What Does It Mean to Find Your Poetic Voice?
Daniel Brown Shares Some Lessons Learned from Philip Larkin
As late as his midtwenties—that is, not late at all as these things go—Philip Larkin was still feeling his way into his poetic identity. As is often the case, the process involved an imitating of adored models, first and, to put it charitably, not very well, of Auden:
There is no language of destruction for
The use of the chaotic; silence the only
Path for those hysterical and lonely.
That upright beauty cannot banish fear,
Or wishing help the weak to gain the fair
Is reason for it: that the skilled event,
Gaining applause, cannot a death prevent,
Short-circuits impotent who travel far.
–From “There is no language of destruction” (1940)

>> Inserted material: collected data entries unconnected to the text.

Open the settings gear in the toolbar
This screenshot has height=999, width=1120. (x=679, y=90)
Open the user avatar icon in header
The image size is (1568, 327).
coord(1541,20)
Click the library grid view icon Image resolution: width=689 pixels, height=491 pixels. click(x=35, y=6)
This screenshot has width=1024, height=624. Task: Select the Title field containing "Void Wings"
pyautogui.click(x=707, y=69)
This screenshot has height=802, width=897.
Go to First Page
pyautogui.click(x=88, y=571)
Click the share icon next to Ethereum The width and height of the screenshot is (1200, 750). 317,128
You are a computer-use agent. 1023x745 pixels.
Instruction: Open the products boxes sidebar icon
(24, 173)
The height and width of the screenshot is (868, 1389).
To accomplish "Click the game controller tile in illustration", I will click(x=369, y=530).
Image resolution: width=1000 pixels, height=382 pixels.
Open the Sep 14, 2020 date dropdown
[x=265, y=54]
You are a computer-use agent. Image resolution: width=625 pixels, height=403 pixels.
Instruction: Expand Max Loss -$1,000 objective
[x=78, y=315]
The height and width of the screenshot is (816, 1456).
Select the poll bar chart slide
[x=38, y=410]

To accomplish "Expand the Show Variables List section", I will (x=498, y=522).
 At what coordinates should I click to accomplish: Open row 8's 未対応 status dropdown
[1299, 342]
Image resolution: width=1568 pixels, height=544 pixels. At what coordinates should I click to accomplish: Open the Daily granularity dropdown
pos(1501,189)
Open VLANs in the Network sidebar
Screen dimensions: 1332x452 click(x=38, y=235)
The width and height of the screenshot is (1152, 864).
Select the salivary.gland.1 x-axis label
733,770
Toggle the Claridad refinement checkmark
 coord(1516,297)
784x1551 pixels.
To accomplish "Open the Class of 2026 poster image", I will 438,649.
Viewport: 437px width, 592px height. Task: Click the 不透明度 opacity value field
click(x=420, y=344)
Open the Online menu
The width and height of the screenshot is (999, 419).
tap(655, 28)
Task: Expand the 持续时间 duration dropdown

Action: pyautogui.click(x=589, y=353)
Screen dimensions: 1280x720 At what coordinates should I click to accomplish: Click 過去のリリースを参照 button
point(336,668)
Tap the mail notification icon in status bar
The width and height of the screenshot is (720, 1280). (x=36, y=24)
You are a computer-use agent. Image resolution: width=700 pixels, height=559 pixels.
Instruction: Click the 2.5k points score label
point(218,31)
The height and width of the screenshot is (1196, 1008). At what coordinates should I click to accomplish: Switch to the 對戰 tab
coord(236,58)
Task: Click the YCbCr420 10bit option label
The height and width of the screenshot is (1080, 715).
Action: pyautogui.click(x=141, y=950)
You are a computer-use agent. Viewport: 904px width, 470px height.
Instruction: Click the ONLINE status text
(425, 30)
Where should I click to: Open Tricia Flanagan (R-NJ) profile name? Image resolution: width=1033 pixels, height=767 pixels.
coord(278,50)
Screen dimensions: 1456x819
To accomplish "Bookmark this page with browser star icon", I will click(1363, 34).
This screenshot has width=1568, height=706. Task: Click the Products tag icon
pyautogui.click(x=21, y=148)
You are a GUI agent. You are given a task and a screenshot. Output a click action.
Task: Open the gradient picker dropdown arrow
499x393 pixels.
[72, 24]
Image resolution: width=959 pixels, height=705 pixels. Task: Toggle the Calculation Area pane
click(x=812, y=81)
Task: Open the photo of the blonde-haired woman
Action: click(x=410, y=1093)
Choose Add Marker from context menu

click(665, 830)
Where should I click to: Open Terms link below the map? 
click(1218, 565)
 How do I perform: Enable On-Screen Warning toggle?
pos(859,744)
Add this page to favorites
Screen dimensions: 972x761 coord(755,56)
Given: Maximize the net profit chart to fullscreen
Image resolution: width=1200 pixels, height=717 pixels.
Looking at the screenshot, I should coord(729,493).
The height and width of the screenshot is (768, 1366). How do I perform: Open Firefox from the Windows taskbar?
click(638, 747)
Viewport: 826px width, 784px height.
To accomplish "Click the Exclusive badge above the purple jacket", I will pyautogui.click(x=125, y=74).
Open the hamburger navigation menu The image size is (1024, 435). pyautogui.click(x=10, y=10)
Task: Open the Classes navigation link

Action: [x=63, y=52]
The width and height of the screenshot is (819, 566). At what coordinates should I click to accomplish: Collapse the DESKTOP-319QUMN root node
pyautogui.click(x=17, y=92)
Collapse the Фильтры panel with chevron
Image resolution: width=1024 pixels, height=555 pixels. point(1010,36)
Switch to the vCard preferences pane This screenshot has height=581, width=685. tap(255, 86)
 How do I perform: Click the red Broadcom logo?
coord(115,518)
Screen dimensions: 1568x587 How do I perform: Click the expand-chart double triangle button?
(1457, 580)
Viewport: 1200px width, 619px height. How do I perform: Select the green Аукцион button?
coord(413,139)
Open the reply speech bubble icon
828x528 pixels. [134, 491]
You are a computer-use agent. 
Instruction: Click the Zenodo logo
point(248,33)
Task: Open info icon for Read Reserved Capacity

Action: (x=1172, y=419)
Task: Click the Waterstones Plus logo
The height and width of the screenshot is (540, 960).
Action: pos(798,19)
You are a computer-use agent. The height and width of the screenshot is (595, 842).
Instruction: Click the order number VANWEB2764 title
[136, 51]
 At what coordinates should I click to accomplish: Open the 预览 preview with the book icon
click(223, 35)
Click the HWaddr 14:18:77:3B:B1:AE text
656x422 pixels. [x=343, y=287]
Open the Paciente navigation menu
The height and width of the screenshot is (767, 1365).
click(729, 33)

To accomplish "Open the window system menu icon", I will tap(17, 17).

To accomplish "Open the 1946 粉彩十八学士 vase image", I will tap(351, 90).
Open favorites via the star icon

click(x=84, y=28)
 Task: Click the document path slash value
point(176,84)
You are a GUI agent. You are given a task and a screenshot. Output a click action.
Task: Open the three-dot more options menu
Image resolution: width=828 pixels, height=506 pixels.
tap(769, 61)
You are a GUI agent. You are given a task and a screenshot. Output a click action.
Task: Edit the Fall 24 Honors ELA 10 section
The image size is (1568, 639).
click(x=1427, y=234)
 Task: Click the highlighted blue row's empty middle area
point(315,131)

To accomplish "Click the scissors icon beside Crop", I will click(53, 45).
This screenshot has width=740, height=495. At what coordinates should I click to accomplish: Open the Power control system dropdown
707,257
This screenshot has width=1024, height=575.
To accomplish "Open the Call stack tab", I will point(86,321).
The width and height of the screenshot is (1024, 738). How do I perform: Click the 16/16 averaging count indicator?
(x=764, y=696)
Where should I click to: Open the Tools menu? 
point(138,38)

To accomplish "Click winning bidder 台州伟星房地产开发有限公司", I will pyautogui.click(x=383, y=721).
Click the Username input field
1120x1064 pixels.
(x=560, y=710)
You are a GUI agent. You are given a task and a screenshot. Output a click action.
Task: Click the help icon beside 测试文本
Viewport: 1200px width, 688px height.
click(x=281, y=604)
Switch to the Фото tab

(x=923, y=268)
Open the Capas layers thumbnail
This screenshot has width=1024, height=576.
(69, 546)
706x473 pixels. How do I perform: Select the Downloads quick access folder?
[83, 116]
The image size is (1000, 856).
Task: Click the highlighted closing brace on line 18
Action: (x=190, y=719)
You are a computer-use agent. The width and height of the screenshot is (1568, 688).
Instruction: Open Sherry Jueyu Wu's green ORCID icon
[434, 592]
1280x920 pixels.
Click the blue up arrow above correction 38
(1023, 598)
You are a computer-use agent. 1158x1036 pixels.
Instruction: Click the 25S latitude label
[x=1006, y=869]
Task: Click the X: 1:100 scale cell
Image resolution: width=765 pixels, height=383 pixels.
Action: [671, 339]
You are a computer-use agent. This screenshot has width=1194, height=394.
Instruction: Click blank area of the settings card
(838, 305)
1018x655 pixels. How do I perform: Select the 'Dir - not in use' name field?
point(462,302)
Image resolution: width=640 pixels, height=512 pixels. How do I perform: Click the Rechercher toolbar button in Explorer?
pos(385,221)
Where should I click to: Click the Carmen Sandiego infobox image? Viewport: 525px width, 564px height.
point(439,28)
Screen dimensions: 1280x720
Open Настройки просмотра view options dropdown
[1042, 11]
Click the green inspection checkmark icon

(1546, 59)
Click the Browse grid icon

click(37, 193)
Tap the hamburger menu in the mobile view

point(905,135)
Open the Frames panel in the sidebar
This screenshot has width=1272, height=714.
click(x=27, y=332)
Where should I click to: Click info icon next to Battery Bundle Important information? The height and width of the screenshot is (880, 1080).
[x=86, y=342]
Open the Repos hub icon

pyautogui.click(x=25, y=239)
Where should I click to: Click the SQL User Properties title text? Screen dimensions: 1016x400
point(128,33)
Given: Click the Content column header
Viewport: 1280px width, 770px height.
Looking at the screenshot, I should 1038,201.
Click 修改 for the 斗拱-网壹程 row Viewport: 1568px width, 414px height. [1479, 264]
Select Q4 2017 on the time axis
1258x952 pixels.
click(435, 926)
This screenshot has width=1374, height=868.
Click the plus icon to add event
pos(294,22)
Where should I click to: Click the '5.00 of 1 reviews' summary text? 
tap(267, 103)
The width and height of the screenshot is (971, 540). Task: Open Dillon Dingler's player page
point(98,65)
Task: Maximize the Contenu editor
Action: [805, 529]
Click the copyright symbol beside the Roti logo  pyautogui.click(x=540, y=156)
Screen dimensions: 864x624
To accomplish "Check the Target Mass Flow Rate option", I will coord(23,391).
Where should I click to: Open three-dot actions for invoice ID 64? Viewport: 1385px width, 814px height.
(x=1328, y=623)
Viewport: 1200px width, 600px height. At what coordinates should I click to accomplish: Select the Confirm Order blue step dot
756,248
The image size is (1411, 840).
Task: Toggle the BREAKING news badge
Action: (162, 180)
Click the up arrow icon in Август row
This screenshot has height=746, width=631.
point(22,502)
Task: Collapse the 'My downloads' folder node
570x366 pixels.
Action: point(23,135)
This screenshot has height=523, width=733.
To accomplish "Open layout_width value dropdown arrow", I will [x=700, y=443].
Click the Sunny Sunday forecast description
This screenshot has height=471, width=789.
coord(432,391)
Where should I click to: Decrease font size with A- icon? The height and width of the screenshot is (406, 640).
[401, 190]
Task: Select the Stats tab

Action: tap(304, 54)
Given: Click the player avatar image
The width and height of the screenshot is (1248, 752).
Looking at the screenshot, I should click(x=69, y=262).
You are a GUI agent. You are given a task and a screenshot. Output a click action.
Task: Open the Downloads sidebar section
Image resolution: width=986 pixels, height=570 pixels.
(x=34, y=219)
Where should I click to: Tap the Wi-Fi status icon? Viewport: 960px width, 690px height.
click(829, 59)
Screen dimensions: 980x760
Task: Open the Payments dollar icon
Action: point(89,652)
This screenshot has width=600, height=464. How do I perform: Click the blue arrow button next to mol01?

Then, and to little if any better effect, of Yeats:
Let the wheel spin out,
Till all created things
With shout and answering shout
Cast off rememberings;
Let it all come about
Till centuries of springs
And all their buried men
Stand on the earth again.
A drum taps: a wintry drum.
–From “All catches alight” (1944)
But when Larkin then takes a tumble for Hardy, whose constitutional dourness must have spoken to his own, he doesn’t start sounding like his latest master—though thankfully, he does stop sounding like Yeats: as Larkin himself put it, “the Celtic fever” had “abated.” He starts sounding, rather, like this (from the middle of his “Lines on a Young Lady’s Photograph Album” of 1953):
My swivel eye hungers from pose to pose—
In pigtails, clutching a reluctant cat;
Or furred yourself, a sweet girl-graduate;
Or lifting a heavy-headed rose
Beneath a trellis, or in a trilby hat
(Faintly disturbing, that, in several ways)—
From every side you strike at my control,
Not least through those disquieting chaps who loll
At ease about your earlier days:
Not quite your class, I’d say, dear, on the whole.
Here’s the Larkin we know: now a master himself and one who sounds like himself. Why didn’t he take on Hardy’s voice as he had Auden’s and Yeats’s? At least in part, I’d submit, because he hadn’t taken on Hardy’s subject matter (as he’d taken on Auden’s and Yeats’s). When Hardy looks back at a young woman from his past, he sees her in a phantasmal vision:
As I drive to the junction of lane and highway,
And the drizzle bedrenches the waggonette,
I look behind at the fading byway,
And see on its slope, now glistening wet,
Distinctly yet
Myself and a girlish form benighted
In dry March weather.
–From “At Castle Botterel”
When Larkin looks back at a young woman from his past, he sees her in some snapshots. Larkin, that is to say, takes his subject from his upper-middle-class world: a world of graduations, trilby hats, disquieting chaps—and photograph albums. It’s only natural that when he commits to saying something about this world—his real one—he finds himself saying it in something like his real voice (a voice inflected, to his admirers’ everlasting gratitude, with his inimitably droll humor: “reluctant” cat indeed!). On this theory, Larkin may be said to owe the finding of his voice to the finding of his subject matter.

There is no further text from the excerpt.